Wednesday, November 04, 2009


Last night Smiley suddenly had a high fever. Since his afternoon nap he had been irritable and clingy.

We're not sure how high the fever was, but our digital thermometer read 101.2 Fahrenheit in his armpit so it was at least that. We started him on toddler ibuprofen, which soon removed the fever.

Currently none of the colds going around in Eugene have both a sudden onset of fever and muscle aches. Also, the seasonal flu has not yet reached Eugene. So anyone with both those symptoms nearly certainly has H1N1. My wife was wiped out by that flu for most of last week. Smiley cannot tell us about muscle aches, but it's nearly certain he caught the H1N1 flu from my wife.

So Smiley visited the doctor today. We had a nice bike ride there and back.

Although Smiley is currently almost symptom free (just more tired and clingy than usual), the high likelihood he has a flu caused the doctor to give us a guarded recommendation for prescribing Tamiflu (drops twice per day for five days).

The drug is still quite effective against Oregon's H1N1. It will probably do very little: perhaps shorten the duration of Smiley's flu by one day.

::::::::::

■ **List of tasks**:
1. Rewrite the stretch of the post about Smiley's fever from "We're not sure" through "there and back.", putting "ear thermometer" in place of "digital thermometer".
2. Can you carry on the post about Smiley's flu, starting after its final sentence?

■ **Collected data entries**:
::::::::::

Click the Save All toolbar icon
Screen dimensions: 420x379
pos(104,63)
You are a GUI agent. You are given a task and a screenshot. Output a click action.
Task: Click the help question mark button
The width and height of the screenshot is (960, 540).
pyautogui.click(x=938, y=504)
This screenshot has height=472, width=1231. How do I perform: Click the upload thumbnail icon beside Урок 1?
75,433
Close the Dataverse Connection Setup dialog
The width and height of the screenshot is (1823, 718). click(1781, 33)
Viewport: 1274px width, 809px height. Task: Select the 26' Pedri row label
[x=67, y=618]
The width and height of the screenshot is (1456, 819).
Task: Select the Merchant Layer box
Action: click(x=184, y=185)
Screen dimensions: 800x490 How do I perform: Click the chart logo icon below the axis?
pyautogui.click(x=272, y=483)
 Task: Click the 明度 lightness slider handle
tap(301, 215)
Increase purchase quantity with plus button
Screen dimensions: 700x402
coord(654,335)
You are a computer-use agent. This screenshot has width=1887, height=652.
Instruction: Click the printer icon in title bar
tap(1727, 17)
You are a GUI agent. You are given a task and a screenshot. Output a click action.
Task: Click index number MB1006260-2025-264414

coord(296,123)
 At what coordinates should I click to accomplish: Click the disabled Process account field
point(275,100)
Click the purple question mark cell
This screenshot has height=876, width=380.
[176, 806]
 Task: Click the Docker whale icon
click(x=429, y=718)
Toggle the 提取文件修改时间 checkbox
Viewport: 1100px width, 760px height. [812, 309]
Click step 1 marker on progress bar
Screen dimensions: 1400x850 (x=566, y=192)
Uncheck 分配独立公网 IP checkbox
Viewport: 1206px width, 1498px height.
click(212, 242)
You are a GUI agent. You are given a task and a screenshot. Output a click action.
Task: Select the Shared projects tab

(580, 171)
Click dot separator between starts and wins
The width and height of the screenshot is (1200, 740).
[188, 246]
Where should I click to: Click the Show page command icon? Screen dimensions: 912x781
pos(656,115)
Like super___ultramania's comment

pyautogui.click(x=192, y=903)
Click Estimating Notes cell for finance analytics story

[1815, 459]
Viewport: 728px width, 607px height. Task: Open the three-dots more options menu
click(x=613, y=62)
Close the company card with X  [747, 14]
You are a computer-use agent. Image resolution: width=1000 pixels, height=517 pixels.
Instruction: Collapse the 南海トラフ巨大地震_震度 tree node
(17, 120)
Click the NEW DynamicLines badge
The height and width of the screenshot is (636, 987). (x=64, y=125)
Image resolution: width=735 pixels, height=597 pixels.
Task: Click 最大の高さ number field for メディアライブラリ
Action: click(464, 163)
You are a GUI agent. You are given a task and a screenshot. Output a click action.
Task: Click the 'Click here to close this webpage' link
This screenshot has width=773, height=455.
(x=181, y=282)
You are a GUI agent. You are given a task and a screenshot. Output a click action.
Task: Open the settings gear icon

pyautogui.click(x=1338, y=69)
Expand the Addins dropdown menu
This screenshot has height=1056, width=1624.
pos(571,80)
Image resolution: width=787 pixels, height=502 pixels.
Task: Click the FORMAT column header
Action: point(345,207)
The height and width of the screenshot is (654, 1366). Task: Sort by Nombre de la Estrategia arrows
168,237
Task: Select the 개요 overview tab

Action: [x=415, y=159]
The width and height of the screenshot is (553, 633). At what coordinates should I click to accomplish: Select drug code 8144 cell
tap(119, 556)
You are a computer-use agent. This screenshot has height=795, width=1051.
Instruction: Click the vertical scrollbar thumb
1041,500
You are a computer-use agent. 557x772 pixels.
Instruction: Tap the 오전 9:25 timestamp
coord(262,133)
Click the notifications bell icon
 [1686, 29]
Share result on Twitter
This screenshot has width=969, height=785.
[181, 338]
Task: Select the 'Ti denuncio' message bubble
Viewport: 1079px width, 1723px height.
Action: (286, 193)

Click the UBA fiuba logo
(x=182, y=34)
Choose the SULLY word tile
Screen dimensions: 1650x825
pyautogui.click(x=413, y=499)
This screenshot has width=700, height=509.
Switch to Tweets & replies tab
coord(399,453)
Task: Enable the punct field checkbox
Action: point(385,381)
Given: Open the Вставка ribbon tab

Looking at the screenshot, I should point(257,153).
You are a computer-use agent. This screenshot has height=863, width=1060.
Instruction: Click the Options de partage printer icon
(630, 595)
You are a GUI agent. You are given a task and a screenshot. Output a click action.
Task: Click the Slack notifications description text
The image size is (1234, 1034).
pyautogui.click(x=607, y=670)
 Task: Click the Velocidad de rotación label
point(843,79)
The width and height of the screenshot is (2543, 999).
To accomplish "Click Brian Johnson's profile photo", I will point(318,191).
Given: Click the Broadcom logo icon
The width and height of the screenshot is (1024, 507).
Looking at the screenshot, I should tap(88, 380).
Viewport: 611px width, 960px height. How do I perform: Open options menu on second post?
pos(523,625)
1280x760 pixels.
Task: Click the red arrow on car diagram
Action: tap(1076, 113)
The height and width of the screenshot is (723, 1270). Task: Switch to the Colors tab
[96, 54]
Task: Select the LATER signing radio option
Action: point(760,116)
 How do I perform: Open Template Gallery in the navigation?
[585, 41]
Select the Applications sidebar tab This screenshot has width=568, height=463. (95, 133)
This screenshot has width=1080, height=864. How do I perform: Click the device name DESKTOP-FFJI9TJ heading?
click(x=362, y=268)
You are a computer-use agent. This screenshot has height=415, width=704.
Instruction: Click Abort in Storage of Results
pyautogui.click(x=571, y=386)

::::::::::

■ **Task results**:
1.
We're not sure how high the fever was, but our ear thermometer read 101.2 Fahrenheit in his armpit so it was at least that. We started him on toddler ibuprofen, which soon removed the fever.

Currently none of the colds going around in Eugene have both a sudden onset of fever and muscle aches. Also, the seasonal flu has not yet reached Eugene. So anyone with both those symptoms nearly certainly has H1N1. My wife was wiped out by that flu for most of last week. Smiley cannot tell us about muscle aches, but it's nearly certain he caught the H1N1 flu from my wife.

So Smiley visited the doctor today. We had a nice bike ride there and back.

2.
But the small chances, that we'll probably not see, are what matter most.

There's a small chance that Smiley could experience Tamiflu side effects. Among toddlers these usually look like aggravation, caused by spaciness, confusion, or even hallucinations. If his behavior changes we stop the medicine and the side effects soon stop too. (This chance is supposed to be very small, but both the doctor and drug store had lately seen more cases of it than the official statistics predict.)

There's another small chance that Smiley could develop pneumonia. Pneumonia can be extremely bad news for a 19-month-0ld. The chance of him developing pneumonia is affected by lots of current conditions and impossible to know accurately, but is probably greater than the chance of Tamiflu side effects. And if it did happen it would be much a more dangerous problem.

Tamiflu's main benefit is that it reduces the chance of pneumonia to nearly zero. We're basically swapping a chance of pneumonia for a chance of a few hours of spaciness/confusion. That's an easy choice.

UPDATE: Someone comments, "People are more likely to be trippy in Eugene?" Heh.